* _To do_
Pick out every line of the material below that contains the word "marker", and copy each of those lines.
## BEGIN Provided information
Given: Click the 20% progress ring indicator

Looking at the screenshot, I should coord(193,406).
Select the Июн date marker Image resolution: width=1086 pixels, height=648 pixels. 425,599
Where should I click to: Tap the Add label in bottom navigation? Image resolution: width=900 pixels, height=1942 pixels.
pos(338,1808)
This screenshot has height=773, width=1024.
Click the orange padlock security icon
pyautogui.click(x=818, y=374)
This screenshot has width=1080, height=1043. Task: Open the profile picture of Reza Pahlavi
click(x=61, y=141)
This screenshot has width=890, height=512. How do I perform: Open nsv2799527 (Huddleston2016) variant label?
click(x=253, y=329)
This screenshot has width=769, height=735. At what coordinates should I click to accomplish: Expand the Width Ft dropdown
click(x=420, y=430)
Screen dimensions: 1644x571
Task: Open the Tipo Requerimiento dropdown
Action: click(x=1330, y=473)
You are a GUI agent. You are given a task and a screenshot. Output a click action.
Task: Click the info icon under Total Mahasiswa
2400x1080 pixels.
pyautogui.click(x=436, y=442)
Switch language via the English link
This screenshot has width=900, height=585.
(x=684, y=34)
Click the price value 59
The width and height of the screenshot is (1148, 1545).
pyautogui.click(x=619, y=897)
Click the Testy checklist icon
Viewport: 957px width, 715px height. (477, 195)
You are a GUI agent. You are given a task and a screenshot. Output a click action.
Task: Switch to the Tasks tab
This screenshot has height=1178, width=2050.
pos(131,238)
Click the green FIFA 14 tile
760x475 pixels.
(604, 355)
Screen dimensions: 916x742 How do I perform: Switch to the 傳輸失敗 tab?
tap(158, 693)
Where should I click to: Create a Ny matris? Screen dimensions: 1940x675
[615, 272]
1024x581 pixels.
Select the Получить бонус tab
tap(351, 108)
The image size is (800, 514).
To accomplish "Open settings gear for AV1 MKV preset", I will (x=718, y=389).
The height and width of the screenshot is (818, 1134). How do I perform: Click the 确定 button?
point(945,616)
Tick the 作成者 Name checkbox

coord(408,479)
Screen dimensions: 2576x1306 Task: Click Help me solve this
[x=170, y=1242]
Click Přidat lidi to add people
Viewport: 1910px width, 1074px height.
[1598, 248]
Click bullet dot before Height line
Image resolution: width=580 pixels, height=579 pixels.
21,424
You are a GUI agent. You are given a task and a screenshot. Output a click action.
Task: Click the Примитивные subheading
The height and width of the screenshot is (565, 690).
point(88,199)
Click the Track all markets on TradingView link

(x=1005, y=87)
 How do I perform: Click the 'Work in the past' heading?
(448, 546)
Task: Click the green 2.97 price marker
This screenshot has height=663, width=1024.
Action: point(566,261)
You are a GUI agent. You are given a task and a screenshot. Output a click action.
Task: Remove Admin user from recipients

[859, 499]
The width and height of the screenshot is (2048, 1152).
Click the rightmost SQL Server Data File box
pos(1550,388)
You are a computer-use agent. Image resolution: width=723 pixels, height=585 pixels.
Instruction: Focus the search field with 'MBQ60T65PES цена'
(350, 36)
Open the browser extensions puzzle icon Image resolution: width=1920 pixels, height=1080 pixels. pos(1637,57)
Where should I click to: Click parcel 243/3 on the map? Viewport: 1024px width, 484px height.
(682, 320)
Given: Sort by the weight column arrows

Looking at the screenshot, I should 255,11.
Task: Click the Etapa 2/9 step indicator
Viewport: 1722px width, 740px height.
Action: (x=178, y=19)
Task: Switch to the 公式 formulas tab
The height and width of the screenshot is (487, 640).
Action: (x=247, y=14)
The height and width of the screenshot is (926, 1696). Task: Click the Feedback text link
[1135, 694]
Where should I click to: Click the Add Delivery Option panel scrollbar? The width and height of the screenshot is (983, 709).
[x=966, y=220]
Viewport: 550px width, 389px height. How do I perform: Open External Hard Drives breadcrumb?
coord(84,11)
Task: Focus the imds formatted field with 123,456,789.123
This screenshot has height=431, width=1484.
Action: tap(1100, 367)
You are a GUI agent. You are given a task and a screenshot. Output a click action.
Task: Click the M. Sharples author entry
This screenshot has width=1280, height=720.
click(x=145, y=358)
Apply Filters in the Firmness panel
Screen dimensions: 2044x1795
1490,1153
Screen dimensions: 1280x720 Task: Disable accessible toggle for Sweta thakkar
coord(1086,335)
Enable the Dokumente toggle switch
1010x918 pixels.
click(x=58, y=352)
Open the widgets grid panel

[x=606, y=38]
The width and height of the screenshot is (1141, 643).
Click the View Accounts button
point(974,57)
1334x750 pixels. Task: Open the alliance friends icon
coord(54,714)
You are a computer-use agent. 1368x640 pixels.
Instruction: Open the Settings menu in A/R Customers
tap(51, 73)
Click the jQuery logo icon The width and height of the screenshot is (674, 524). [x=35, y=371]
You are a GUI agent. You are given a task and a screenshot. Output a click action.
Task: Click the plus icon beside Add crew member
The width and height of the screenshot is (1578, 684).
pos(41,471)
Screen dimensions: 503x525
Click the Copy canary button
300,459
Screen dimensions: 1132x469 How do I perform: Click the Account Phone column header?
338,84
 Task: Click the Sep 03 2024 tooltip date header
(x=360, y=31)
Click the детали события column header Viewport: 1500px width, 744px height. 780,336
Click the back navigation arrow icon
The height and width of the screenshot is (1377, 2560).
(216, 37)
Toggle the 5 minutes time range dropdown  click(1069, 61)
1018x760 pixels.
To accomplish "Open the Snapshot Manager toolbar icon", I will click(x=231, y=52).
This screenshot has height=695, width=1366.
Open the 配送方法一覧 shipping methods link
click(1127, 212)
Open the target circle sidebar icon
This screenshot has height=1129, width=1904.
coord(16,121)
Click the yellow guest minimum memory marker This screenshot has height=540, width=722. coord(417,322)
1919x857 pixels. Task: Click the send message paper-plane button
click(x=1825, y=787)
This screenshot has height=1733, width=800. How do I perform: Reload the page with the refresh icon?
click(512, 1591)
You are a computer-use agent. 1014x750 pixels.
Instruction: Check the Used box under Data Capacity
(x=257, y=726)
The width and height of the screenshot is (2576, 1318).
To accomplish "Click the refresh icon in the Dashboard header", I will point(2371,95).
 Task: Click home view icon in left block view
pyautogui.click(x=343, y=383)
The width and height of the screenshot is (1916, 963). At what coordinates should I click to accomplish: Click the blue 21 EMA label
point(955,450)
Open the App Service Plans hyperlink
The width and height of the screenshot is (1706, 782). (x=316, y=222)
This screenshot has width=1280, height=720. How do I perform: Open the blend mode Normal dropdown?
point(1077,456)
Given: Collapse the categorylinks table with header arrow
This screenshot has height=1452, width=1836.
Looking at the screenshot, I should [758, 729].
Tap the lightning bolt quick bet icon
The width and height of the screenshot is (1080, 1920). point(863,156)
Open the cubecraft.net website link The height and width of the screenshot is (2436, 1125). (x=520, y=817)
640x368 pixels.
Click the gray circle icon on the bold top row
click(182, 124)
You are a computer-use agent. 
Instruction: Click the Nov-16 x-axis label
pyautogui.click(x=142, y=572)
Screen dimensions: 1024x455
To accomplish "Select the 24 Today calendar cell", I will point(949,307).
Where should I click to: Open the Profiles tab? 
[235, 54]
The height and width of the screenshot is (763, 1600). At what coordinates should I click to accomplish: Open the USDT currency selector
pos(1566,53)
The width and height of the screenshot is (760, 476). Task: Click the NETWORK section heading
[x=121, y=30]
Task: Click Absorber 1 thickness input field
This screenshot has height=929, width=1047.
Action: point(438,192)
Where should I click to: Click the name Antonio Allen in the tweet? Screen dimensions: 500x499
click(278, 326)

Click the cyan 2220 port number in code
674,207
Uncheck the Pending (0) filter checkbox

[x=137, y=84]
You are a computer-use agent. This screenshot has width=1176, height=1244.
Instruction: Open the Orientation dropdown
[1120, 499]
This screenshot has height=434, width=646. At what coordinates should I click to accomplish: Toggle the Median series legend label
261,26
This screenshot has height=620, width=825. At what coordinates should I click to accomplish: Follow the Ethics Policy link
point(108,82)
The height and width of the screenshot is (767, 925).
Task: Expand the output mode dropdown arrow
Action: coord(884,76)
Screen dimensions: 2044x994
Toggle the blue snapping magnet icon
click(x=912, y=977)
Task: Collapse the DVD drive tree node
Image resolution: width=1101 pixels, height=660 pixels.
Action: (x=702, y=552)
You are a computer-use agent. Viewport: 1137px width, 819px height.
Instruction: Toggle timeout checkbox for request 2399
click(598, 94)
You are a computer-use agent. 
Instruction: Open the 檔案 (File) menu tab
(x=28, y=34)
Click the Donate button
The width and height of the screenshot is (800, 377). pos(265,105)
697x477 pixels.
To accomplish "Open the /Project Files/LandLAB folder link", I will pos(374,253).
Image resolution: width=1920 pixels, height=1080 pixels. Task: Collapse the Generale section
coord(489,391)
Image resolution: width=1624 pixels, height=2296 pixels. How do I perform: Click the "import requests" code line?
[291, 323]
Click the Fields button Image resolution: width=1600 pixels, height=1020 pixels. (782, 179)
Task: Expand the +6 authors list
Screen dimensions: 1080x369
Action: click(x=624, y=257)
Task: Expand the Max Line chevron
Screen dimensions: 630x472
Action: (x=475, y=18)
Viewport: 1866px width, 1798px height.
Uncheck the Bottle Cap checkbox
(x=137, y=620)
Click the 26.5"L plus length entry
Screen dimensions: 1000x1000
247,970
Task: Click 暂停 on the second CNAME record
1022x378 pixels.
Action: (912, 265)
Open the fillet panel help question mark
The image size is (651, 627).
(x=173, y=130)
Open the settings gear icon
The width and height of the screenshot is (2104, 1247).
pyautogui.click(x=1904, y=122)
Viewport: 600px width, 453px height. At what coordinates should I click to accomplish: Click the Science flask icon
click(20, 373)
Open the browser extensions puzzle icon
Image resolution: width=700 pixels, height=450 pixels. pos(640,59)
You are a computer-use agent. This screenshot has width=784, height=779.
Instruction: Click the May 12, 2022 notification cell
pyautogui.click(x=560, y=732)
## END Provided information
* _Result_
Select the Июн date marker Image resolution: width=1086 pixels, height=648 pixels. 425,599
Task: Click the green 2.97 price marker
Click the yellow guest minimum memory marker This screenshot has height=540, width=722. coord(417,322)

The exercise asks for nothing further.